Il y a pourtant, semble-t-il, un changement sous la direction de la nouvelle équipe de Hua-Teng : dans le domaine de la politique économique.

C'est d'ailleurs encore avec prudence - est-il besoin de le dire - que cette affirmation peut être avancée. Comme pour tout ce qui touche la Chine populaire le manque d'informations, la fragilité de celles qui nous parviennent, le caractère sybillin et ambigu de toutes les déclarations officielles, qui ne tient certainement pas qu'au fait des difficultés de la traduction, tout cela fait qu'une analyse de la politique chinoise comporte le plus souvent plus de points d'interrogation que de réponses précises aux questions qui peuvent se poser.

Cependant en fonction de ce que l'on sait de la personnalité et de la politique des nouveaux dirigeants, qui ne sont justement pas si nouveaux que cela et ont occupé, pour certains comme Teng, longtemps des postes importants, même si c'est avec des vicissitudes diverses ; en fonction d'un certain nombre de faits et de déclarations rapportées par divers observateurs ; en fonction même des déclarations officielles du dernier congrès, qui se résument pour l'instant à un long communiqué officiel résumant les interventions des grands leaders ; il semble bien qu'une nouvelle politique dans le domaine de l'industrialisation soit proposée. Elle se caractériserait par trois choses essentielles : la volonté de doter la Chine d'une industrie moderne rapidement, l'appel pour cela à la technologie étrangère, la volonté de doter l'armée chinoise d'un armement moderne, ce qui à la fois va de pair avec la création d'une Industrie moderne et exige cette industrie pour ce faire.

Et si c'est bien là la politique de la Chine dans la période qui vient, il s'agit bien alors d'une rupture avec la pratique des quinze ou vingt dernières années, celle remontant à l'année 1960 au moins.

Les deux obstacles : pauvreté et blocus impérialiste

Ce n'est pas, bien sûr, que la modernisation du pays et en particulier son industrialisation n'aient pas été jusqu'ici le but du Parti maoïste. Pour les nationalistes, simplement parés de l'étiquette de communistes que sont les maoïstes, modernisation et industrialisation de la Chine ont toujours été même au contraire un but essentiel, fondamental.

Mais il y a industrialisation et industrialisation. En d'autres termes une politique, ici, se définit par le rythme à laquelle cette industrialisation se fait. Et celui-là, bien sûr, dépend des possibilités et des moyens dont on dispose pour industrialiser.

Dès son avènement, en 1949, le gouvernement maoïste a eu deux énormes obstacles devant ses projets d'industrialisation.

====

> Consigne 1: Modifiez les enregistrements en remplaçant « Screen dimensions » par « Screen size » sans rien changer d'autre. Partez du début des enregistrements et arrêtez-vous après la ligne qui contient « Action: point(228,158) ».

====

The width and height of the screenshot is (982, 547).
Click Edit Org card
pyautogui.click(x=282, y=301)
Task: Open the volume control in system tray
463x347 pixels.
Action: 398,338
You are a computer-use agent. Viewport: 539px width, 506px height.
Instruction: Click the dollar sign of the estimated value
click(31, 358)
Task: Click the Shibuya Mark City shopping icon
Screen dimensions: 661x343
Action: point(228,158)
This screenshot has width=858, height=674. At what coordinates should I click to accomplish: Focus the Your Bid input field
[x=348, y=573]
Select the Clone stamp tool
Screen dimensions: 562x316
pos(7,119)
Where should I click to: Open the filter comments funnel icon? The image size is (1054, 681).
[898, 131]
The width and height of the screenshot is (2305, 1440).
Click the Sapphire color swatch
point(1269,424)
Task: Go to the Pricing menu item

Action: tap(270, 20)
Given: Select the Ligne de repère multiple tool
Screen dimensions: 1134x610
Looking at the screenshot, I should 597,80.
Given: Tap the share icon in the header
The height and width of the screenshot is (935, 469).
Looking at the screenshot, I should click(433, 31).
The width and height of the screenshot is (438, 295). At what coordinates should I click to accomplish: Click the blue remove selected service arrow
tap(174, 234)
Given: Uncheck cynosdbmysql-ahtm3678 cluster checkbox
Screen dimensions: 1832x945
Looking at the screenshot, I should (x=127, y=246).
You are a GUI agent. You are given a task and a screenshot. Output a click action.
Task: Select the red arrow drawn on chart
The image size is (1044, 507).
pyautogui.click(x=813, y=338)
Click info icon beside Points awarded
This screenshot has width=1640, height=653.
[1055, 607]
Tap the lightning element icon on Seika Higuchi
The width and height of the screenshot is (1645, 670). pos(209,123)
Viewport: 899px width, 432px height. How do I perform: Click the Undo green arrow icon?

====

> Consigne 2: Recopiez fidèlement un passage de l'extrait sur la politique économique chinoise : commencez aux mots « Les deux obstacles » et arrêtez-vous après « ses projets d'industrialisation. ».

> Solution 1:
The width and height of the screenshot is (982, 547).
Click Edit Org card
pyautogui.click(x=282, y=301)
Task: Open the volume control in system tray
463x347 pixels.
Action: 398,338
You are a computer-use agent. Viewport: 539px width, 506px height.
Instruction: Click the dollar sign of the estimated value
click(31, 358)
Task: Click the Shibuya Mark City shopping icon
Screen size: 661x343
Action: point(228,158)

> Solution 2:
Les deux obstacles : pauvreté et blocus impérialiste

Ce n'est pas, bien sûr, que la modernisation du pays et en particulier son industrialisation n'aient pas été jusqu'ici le but du Parti maoïste. Pour les nationalistes, simplement parés de l'étiquette de communistes que sont les maoïstes, modernisation et industrialisation de la Chine ont toujours été même au contraire un but essentiel, fondamental.

Mais il y a industrialisation et industrialisation. En d'autres termes une politique, ici, se définit par le rythme à laquelle cette industrialisation se fait. Et celui-là, bien sûr, dépend des possibilités et des moyens dont on dispose pour industrialiser.

Dès son avènement, en 1949, le gouvernement maoïste a eu deux énormes obstacles devant ses projets d'industrialisation.